**Exercise aim**
Check every line below for the word "computer" and copy the ones that have it.

(Records for the task Opens)

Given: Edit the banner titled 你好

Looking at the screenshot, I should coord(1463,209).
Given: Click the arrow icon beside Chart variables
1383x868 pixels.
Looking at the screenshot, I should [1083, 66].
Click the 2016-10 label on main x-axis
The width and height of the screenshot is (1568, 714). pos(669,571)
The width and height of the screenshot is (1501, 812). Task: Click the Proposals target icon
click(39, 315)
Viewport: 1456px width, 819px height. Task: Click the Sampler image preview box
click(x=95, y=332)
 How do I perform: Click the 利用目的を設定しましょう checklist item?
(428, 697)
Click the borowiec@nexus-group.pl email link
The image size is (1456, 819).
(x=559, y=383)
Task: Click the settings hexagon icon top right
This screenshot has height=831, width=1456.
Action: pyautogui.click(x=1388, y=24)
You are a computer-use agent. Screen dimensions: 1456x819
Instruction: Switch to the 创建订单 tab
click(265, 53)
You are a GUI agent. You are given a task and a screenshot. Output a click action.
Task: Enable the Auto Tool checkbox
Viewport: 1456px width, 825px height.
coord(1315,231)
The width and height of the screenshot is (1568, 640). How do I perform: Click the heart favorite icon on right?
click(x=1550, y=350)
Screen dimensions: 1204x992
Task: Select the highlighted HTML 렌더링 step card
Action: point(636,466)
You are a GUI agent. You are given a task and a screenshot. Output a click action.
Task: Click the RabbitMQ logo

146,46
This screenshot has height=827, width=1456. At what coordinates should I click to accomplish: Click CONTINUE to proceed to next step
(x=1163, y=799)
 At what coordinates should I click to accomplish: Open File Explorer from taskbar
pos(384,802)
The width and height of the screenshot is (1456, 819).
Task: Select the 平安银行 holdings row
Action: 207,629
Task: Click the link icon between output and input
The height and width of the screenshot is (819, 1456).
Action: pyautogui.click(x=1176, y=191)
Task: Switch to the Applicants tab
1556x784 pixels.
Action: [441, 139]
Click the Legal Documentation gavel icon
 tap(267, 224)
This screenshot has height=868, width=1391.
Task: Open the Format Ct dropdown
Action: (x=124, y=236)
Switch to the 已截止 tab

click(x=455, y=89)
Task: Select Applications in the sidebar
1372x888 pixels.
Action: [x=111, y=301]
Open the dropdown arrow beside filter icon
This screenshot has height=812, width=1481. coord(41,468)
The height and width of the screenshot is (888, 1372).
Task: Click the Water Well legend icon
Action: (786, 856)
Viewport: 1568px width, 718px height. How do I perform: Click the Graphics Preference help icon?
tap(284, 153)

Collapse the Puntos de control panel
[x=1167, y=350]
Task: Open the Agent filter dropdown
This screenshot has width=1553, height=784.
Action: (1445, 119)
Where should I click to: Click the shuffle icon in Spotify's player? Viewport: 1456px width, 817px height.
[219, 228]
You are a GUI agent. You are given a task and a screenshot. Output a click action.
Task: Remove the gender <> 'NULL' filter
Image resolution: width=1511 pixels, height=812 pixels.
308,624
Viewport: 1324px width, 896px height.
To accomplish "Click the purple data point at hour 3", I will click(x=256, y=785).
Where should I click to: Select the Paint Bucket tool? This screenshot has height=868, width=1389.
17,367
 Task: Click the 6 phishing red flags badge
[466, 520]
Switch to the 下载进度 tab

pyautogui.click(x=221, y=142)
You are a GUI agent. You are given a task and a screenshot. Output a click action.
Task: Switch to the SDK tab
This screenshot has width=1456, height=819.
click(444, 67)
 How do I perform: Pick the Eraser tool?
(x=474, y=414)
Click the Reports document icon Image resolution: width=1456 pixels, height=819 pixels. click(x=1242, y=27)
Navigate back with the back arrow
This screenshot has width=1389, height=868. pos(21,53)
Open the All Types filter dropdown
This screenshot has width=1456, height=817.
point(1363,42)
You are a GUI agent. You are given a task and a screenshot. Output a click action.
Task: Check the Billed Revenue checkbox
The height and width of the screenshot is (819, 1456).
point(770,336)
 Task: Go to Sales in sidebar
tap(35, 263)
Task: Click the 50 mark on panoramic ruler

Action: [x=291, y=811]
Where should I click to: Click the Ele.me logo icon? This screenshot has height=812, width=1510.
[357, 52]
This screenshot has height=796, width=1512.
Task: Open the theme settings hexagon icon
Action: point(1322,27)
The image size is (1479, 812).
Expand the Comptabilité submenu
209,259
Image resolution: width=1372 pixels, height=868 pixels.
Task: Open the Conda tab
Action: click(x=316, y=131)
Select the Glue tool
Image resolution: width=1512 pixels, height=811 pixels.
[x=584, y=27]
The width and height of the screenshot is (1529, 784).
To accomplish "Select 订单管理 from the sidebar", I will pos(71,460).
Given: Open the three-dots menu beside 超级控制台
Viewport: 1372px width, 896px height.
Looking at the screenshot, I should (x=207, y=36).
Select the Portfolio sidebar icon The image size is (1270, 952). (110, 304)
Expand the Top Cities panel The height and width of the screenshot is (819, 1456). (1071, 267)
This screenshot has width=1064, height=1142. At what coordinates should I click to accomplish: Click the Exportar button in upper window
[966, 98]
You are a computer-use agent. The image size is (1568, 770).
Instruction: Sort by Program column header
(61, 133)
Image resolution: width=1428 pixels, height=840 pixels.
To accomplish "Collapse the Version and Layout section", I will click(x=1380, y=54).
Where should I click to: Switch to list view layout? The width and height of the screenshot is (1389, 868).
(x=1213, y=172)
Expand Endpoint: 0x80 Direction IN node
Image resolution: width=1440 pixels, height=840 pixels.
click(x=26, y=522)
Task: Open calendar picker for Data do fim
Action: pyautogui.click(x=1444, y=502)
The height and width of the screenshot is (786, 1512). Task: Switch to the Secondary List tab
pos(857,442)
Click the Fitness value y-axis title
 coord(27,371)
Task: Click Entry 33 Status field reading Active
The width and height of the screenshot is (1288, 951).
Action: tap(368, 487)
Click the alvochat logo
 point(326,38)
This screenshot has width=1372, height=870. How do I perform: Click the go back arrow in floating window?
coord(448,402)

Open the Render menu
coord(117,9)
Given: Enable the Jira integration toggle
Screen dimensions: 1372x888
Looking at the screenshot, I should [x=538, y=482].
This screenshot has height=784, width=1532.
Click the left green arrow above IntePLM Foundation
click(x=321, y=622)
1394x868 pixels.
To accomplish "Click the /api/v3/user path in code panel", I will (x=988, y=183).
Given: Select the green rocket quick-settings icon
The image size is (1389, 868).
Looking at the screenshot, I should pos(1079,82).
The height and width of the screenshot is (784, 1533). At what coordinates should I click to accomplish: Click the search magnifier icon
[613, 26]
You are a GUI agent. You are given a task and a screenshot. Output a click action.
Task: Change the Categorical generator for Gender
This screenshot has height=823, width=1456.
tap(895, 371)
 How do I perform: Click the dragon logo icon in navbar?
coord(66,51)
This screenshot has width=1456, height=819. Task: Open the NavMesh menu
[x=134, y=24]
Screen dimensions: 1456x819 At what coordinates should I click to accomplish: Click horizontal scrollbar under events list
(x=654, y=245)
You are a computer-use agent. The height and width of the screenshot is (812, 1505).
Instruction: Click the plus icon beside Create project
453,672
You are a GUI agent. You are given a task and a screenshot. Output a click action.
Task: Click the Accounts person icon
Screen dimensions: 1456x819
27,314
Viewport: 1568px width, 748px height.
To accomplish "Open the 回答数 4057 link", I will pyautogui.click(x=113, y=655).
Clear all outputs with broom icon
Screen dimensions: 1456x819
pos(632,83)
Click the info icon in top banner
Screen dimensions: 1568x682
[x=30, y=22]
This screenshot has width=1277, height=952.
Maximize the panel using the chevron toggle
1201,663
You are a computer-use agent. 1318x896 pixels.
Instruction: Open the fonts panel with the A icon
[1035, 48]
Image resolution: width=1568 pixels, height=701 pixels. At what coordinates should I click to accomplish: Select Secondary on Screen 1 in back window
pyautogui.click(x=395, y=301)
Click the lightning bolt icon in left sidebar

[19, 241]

(Records for the task Closes)

**Solution**
You are a computer-use agent. Screen dimensions: 1456x819
You are a computer-use agent. The image size is (1568, 770).
You are a computer-use agent. The height and width of the screenshot is (812, 1505).
You are a computer-use agent. 1318x896 pixels.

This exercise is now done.